Sono già molteplici gli itinerari tracciati, fin dalla fine degli anni Ottanta quando si è aperto un campo di ricerca estremamente produttivo, che ha elaborato strumenti teorici per ripensare il corpo, la corporeità, la materia come campi di intervento politico: il lavoro di Elisabeth Grosz, Donna Haraway, Rosi Braidotti, Harding, Geneviéve Lloyd e del femminismo materialista, e in parallelo il pensiero femminista postcoloniale, per il quale è un punto immediatamente cruciale non ridurre la questione della razza ad un dato puramente simbolico e discorsivo.

In un campo di tensione aperto, una postura statica non è possibile, e questa torsione da cui siamo attraversate richiede soluzioni più radicali e generative che non lo schieramento su uno dei due fronti: è dentro questo twist mobile che dobbiamo pensare, senza né riprodurre una coppia contrapposta di concetti che è stata paradigma dominante della metafisica su base dialettica, ma neanche ridurre interamente un termine nell’altro.

Se il pensiero postmoderno è a disagio nel pensare realtà e materia, noi non possiamo privarci dell’accesso ad alcuno dei saperi, perchè abbiamo delle urgenze: inventare pratiche istituenti per la cura e il governo diretto dei nostri corpi, consolidare soluzioni sul piano dell’economia materiale a partire da forme di vita condivise, riconoscere i dispositivi sempre cangianti dello sfruttamento immateriale e sociale, comporre nuovi assemblaggi relazionali per affermare le forme di affettività senzanome che già stanno generando nuovi habitus, far deflagrare piani di esperienza che abbiano consistenza e densità più-che-individuale affinchè producano un impatto trasformativo sul mondo.

Quelli che seguono sono appunti su testi che abbiamo/ho letto e rielaborato, misti a prime riflessioni o tentativi di connessione con lavori artistici, in una forma che procede a salti, per tracciare un paesaggio di estetiche antirappresentative, dell’assemblaggio, della disidentificazione. Una raccolta di materiali. Un album. Una compilation di pezzi preferiti.

Mette Ingvarsen, The Artificial Nature (2009-2012). Nei lavori che compongono la trilogia, Ingvartsen si occupa della relazione tra natura e artificio, di materia agente, di disindividuazione, di forze che affettano i corpi umani e non umani, di organico e non organico, o di una ridefinizione dell’organico. Sulla scena agiscono performers umani e non umani, costruendo coreografie in cui il movimento umano non è al centro dell’attenzione e creando landscape mobili in continua mutazione. Materiali e materie di tutti i tipi, luce, dispositivi tecnici e suoni costruiscono drammaturgie corporee per occhi nuovi.

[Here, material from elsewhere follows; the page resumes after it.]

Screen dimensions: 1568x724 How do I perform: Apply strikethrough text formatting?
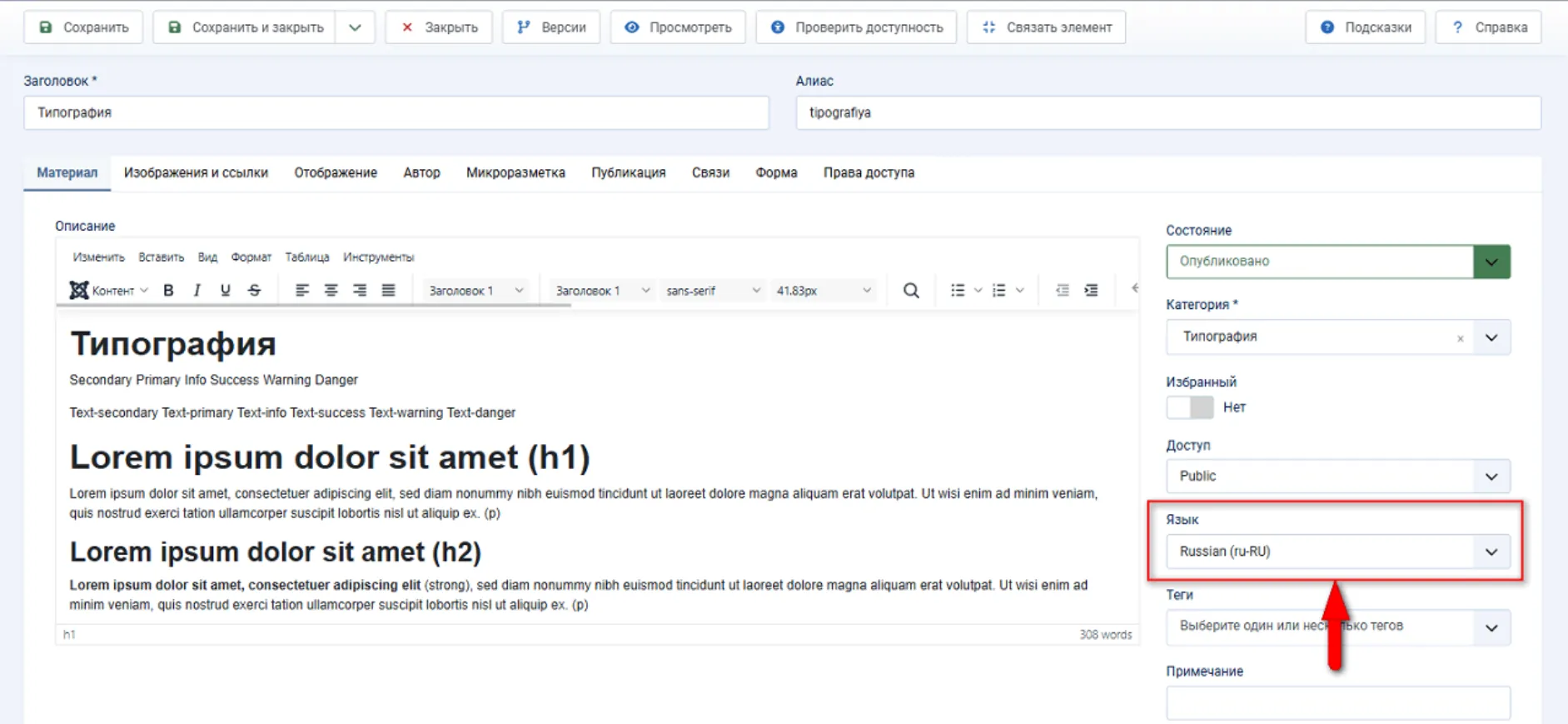(x=254, y=290)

Rompere le figure dialettiche: natura/cultura/artificio

Per ridislocare la relazione natura/cultura dentro questo mobile campo di torsione, la prima azione teorica consiste nel convocare un terzo termine in posizione non simmetrica – artificio –, così da rompere la figura dialettica. Disposte su un asse orizzontale, come appoggiate senza gerarchie interne, natura | cultura | artificio formano ora una sequenza. Se il modello più intuitivo da applicare alla scrittura e al pensiero concettuale sembrano essere le tecniche di montaggio delle arti visive (così le avanguardie artistiche), rimanendo però entro il frame culturale del primato del visuale, vorrei mettere in gioco un approccio più sperimentale per pensare il pensiero facendo ricorso al movimento del corpo come lente di diffrazione. Non intendo dunque l’analisi del movimento in quanto oggetto di indagine, ma piuttosto un modo del pensare, dare forme al pensiero su partiture compositive apprese dal corpo in movimento. Coreografare questioni. Spazializzarle. Movimenti del pensiero.

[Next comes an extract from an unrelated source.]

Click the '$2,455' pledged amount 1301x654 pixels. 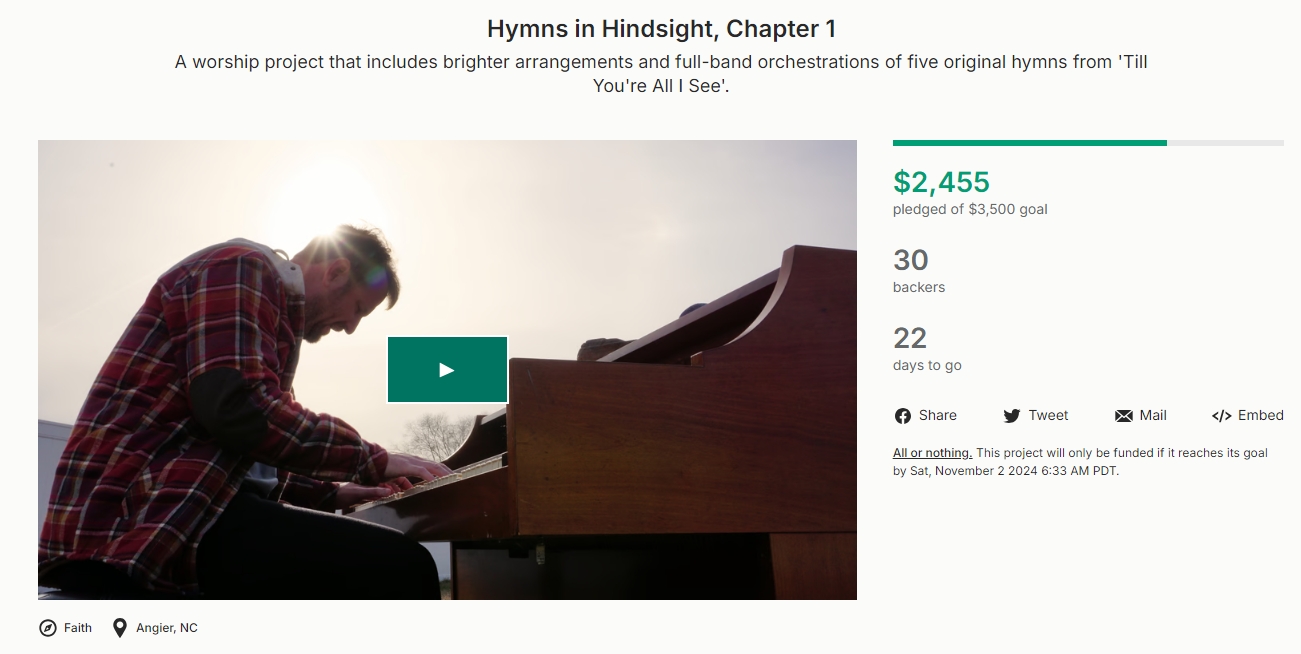coord(941,182)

L’arte ha una parentela di famiglia con il concetto di artificio, parentela che condivide con le scienze. Nelle scritture artistiche, l’artificiale non si definisce in contrapposizione dialettica con il naturale, non è un suo contrario. Nel divenire sempre mutevole dei criteri estetici, l’artificiale non ha avuto una connotazione negativa stabile. Basti pensare all’esaltazione barocca dell’artificio e all’uso delle macchinerie e delle convenzioni, o alla rivendicazione politica di Brecht per cui la scena deve stare in un rapporto costitutivo con un’artificialità dichiarata, che abbia un effetto anti-illusionistico e riesca a mostrare come costruito ciò che dalle narrazioni dominanti è presentato come naturale.

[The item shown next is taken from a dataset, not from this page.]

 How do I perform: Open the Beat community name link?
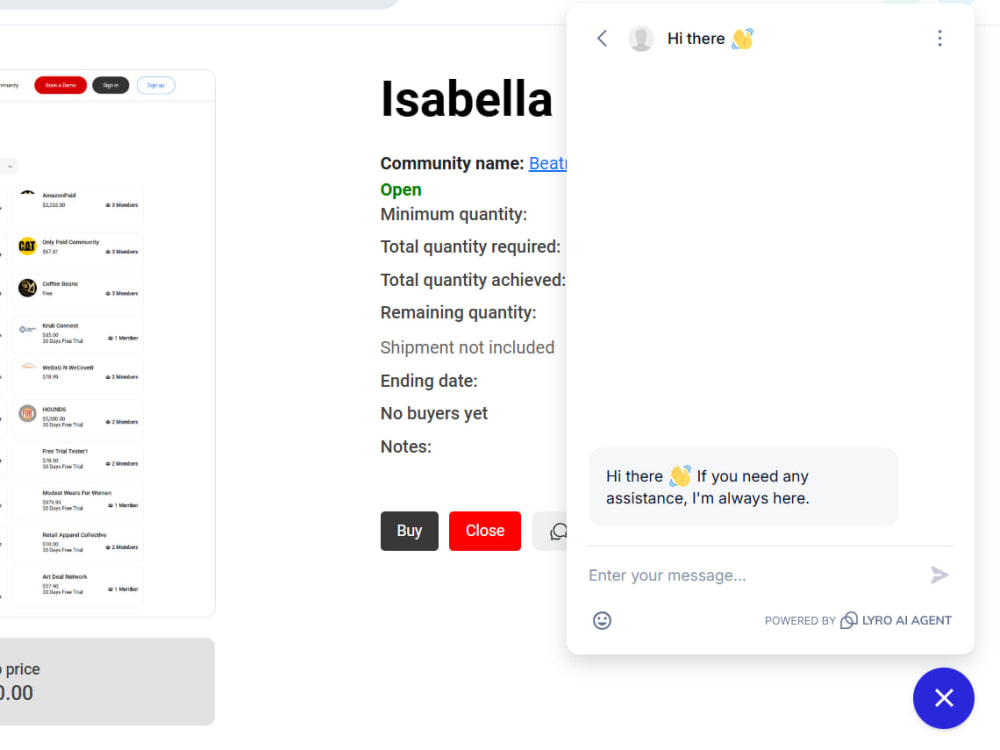(547, 163)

Se osservato attraverso le pratiche delle arti performative, il corpo risalta con immediatezza come un artefatto. La verticale. La percezione della verticalità come postura stabile è il risultato di tecniche acquisite che si consolidano nel tempo grazie alla ripetizione. Nello studio del movimento della danza e delle discipline teatrale, la verticale è disarticolata, e l’equilibrio è una negoziazione continua con la caduta. Le scarpette da punta come protesi. L’amplificazione della voce. La stessa emissione vocale è una costruzione, un artefatto seppur effimero e volatile. Lo spazio scenico come un diorama vivente in cui l’umano viene ricostruito. Qui, il confine tra corpo naturale e corpo artificiale si dissolve: il corpo del performer è costitutivamente un corpo-macchina. Macchina-celibe, macchina-desiderante, che non coincide mai perfettamente con il corpo esistente, ma sempre lo elude, lo traspone poeticamente, lo traduce in un’altra lingua, lo fa abitare da forze extraindividuali che disindividuano un io riconoscibile. Un corpo allenato, esercitato, talvolta ortopedizzato o artificiosamente riportato ad uno stato ritenuto selvatico.

Qual è il corpo naturale, il corpo autentico?

Il corpo umano è già corpo costruito, frutto di un’interazione continua con la tecnologia, il risultato di stratificazioni di artifici.

Vorrei proporre di trattare il lavoro di molte/ artiste/i come delle vere e proprie teorie del corpo in azione, che rovesciano la visione del corpo come supporto passivo e mettono letteralmente in scena altre corporalità, un’altra idea di materia, concatenamenti nuovi tra corpi, tra elementi organici e inorganici, tra organi: visioni che non vengono espresse sul piano logico-verbale, ma che si incarnano, agiscono e divengono esperienze per coloro che sono in presenza. Le pratiche artistiche producono esperienze condivise, grammatiche comuni, partiture per il vivente.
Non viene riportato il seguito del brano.